The company, which filed for bankruptcy along with some of its units, said it reached the agreement with holders of more than $10 billion of its outstanding debt for a balance sheet restructuring, which would reduce its debt by more than $10 billion.
IHeartMedia, which has struggled with $20 billion of debt and falling revenue at its 858 radio stations, said cash on hand and cash generated from ongoing operations will be sufficient to fund the business during the bankruptcy process.
"The agreement ... is a significant accomplishment, as it allows us to definitively address the more than $20 billion in debt that has burdened our capital structure," Chief Executive Bob Pittman said.

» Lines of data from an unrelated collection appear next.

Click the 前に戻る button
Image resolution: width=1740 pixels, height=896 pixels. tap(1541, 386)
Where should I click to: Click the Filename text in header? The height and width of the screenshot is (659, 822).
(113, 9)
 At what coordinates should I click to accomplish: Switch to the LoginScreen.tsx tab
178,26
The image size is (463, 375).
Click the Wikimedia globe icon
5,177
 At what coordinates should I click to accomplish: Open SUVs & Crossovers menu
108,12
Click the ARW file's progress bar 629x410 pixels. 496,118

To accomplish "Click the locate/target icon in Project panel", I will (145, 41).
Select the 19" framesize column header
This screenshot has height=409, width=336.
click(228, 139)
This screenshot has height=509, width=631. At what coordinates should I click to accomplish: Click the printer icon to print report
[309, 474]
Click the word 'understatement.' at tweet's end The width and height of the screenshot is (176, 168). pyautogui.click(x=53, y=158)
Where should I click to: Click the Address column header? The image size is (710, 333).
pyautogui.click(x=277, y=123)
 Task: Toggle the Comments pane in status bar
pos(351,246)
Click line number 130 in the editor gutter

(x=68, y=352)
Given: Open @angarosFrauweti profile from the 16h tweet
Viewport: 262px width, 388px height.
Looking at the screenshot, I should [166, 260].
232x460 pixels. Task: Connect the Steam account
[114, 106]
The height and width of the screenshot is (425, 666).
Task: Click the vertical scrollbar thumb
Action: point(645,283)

The filing comes after John Malone's Liberty Media proposed on Feb. 26 a deal to buy a 40 percent stake in a restructured iHeartMedia for $1.16 billion, uniting the company with Liberty's Sirius XM Holdings satellite radio service.
Clear Channel Outdoor, a subsidiary of iHeartMedia and one of the world's largest billboard companies, and its units did not commence Chapter 11 proceedings.
IHeartMedia skipped a $106 million interest payment on Feb. 1, triggering a 30-day grace period during which the company has tried to hammer out a deal with it bondholders.
The company disclosed on Monday it was still exchanging proposals with its creditors, but had yet to reach an agreement.
Its most recent proposal would have given holders of secured loans, who are owed nearly $13 billion, about $5.6 billion in new debt and 94 percent of the equity in a reorganized iHeartMedia. These creditors also would have received iHeartMedia's 89.5 percent stake in Clear Channel Outdoor Holdings.
Bain Capital and Thomas H. Lee Partners control 68 percent of the voting stock of iHeartMedia, according to the company's most recent annual report.
The private equity firms led a $17.9 billion leveraged buyout of what was then Clear Channel Communications Inc in 2008, just as the buyout boom was fading and as the signs of the financial crisis began to emerge.
Shares of iHeartMedia lost three-quarters of their value in the second half of 2015 and have never recovered since then. On Monday, the pink sheet stock closed at 48 cents.
IHeartMedia traces its roots to the 1972 purchase of KEEZ-FM in San Antonio, Texas, where it is currently headquartered. It also produces syndicated radio programs that feature "American Idol" host Ryan Seacrest and political personalities Rush Limbaugh and Sean Hannity.
The company had 14,300 employees at the end of 2016, according to its most recent annual report.